Al Teatro alla Scala è tornata “L’Italiana in Algeri”


di Alma Torretta

21 Set 2021 - Commenti classica

Deliziosa, ma un po’ ormai datata, questa ripresa dell’allestimento di Jean-Pierre Ponnelle de “L’Italiana in Algeri”, primo appuntamento di un trittico rossiniano al Teatro alla Scala di Milano.

(foto credits © Marco Brescia & Rudy Amisano | Teatro alla Scala)

La Scala ha riaperto a settembre proponendo tre opere buffe rossiniane: L’Italiana in Algeri, che qui recensiamo; poi, a partire dal prossimo 30 settembre, un nuovo, molto atteso, Barbiere di Siviglia con sul podio il maestro Chailly, la regia di Leo Muscato e Mattia Olivieri nella parte di Figaro; e, infine, la ripresa del Turco in Italia firmato da Roberto Andò del 2020 che, a causa della pandemia, è potuto andare in scena solo una sera.

È sempre un piacere tornare a vedere una messa in scena che ha riscosso tanti successi a suo tempo, vedere come regge nel filo degli anni, in questo caso un allestimento nato nel 1973 che ebbe l’onore di aprire la stagione, unico caso di 7 dicembre “buffo” nella storia della Scala, ed ormai considerato un classico.  La ripresa è stata affidata a Grischa Asagaroff che del regista francese è stato assistente e che forse è stato sin troppo ligio nella ricostruzione perché alcuni movimenti e caratterizzazioni dei personaggi buffi sono un po’ troppo macchiettistici e oggi appaiono veramente datati, mentre scene e costumi, firmati sempre da Ponnelle, reggono meglio il passare del tempo trasportandoci in una Algeri elegantemente fiabesca, essenziale, dall’esotismo molto raffinato. Il pubblico, comunque, con in sala molti stranieri, ride alle trovate e sembra non volere niente di più o di diverso.

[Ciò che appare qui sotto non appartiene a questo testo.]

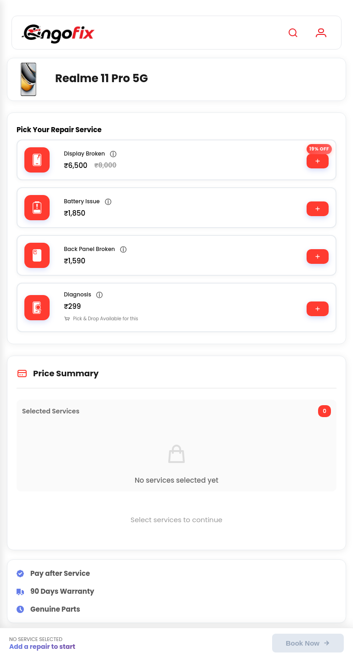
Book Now (308, 643)
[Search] (292, 32)
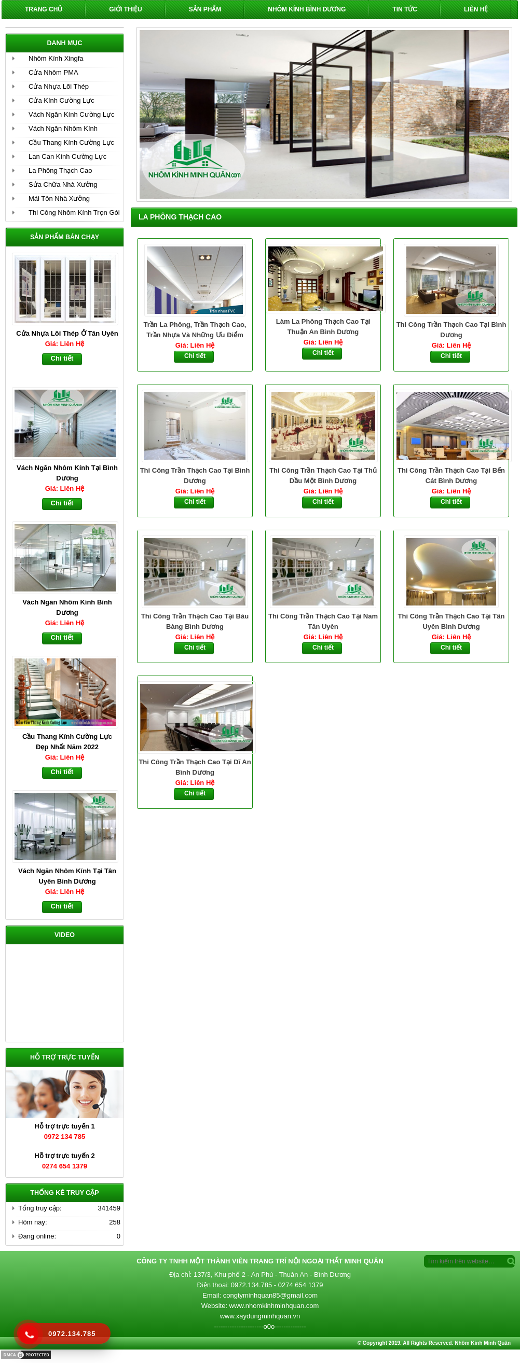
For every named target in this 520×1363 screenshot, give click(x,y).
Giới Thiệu (125, 9)
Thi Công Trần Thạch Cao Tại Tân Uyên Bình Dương (451, 621)
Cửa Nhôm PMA (53, 72)
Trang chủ (43, 9)
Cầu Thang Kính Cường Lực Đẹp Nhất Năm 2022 (67, 742)
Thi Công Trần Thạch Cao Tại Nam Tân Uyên (323, 621)
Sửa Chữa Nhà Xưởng (63, 184)
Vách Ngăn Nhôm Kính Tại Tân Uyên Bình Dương (67, 876)
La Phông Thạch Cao (60, 170)
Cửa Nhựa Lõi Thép (59, 86)
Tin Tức (404, 9)
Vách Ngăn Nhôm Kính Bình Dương (67, 607)
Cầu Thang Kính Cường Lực (71, 142)
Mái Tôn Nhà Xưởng (59, 198)
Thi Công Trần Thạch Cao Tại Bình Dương (451, 330)
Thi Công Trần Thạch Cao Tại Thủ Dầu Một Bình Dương (323, 475)
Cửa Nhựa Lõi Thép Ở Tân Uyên (67, 333)
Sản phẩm (205, 9)
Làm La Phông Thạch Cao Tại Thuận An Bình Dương (323, 327)
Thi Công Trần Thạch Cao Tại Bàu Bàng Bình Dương (195, 621)
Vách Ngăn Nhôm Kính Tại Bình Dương (67, 473)
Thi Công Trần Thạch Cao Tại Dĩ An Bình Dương (195, 767)
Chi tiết (195, 356)
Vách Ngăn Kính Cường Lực (71, 114)
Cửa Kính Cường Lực (61, 100)
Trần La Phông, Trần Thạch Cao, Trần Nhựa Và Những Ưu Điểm (195, 330)
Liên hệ (476, 9)
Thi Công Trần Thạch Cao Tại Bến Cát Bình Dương (451, 475)
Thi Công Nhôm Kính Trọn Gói (74, 212)
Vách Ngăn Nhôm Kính (63, 128)
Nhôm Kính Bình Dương (307, 9)
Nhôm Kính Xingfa (56, 58)
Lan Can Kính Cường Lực (67, 156)
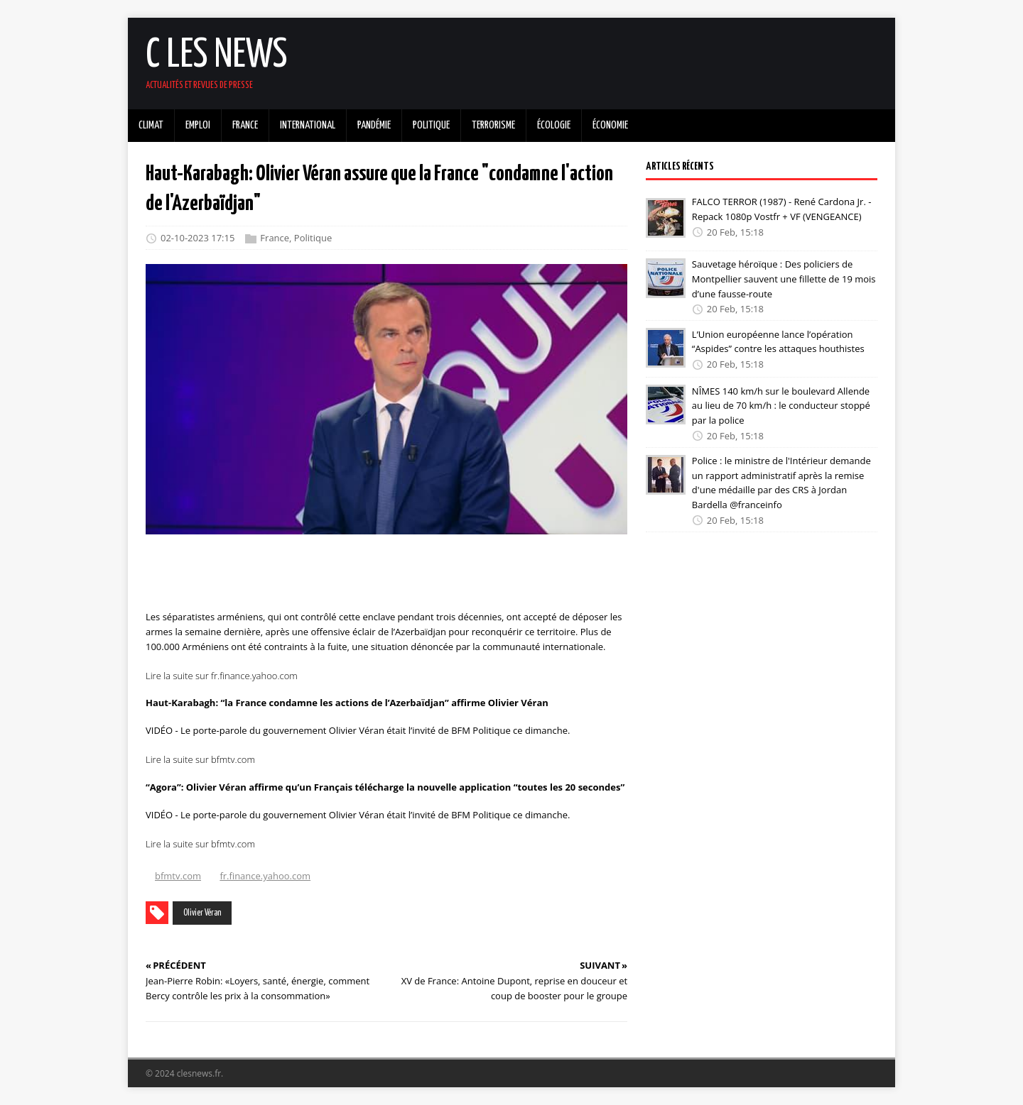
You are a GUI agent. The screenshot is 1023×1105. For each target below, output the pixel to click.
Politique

La parte vocale oltretutto è molto soddisfacente con la parte di Isabella affidata al giovane mezzosoprano francese Gaëlle Arquez, bel timbro brunito che sa essere di velluto, perfetto per una Italiana che è determinata, intraprendente, dura con Mustafà ma che sa anche essere dolcissima con il suo amato Lindoro, buona dizione, voce agile quanto basta ed il giusto piglio in scena completano e rendono godibilissimo e riuscitissimo il suo debutto nel ruolo anche se la voce non è grandissima. Nella parte di Lindoro si sono alternati Maxim Mironov e Antonino Siragusa, noi abbiamo ascoltato quest’ultimo, il tenore siciliano se la cava egregiamente, anche nei momenti vocalmente più impervi, voce non grande ma con i necessari trilli, sempre dolce e molto musicale. Nella nostra recita Mustafà è stato poi il basso-baritono ceco Adam Plachetka che ha sostituito all’ultimo momento Mirco Palazzi indisposto. Placketka ha fatto molto bene, perfettamente a suo agio e a livello con il resto della compagnia, in scena sembrava che si stesse divertendo lui stesso molto nella parte, disinvolto ed ironico nel tratteggiare il burbero Bey. A completare il cast il baritono Roberto De Candia, un buon buffo Taddeo, apprezzato dal pubblico; il soprano Enkeleda Kamani era Elvira, la sposa di Mustafà, dopo un inizio sottotono si fa notare ben squillante nell’insieme finale del primo atto; la giovane mezzosoprano bulgara Svetlina Stoyanova che interpretava la schiava Zulma attira invece l’attenzione sin dalle prime battute per il bel timbro ed appare molto promettente; il baritono Giulio Mastrototaro è infine pure lui un buon Haly, il capitano dei pirati algerini. Bene il coro diretto da Alberto Malazzi, anche se a tratti sembrava poco coinvolto e solo impegnato a eseguire il compitino.

Sul podio il maestro Ottavio Dantone ha guidato l’Orchestra della Scala con precisione, una lettura netta, forse fin troppo, come si avverte sin dalla sinfonia iniziale, l’effetto a volte è quello di un meccanismo freddo, di una struttura salda e precisa ma poco vitale, a parte qualche sussulto, troppo distinta dalla “confusione” sul palco, per quanto Rossini scriva sempre assai precise confusioni.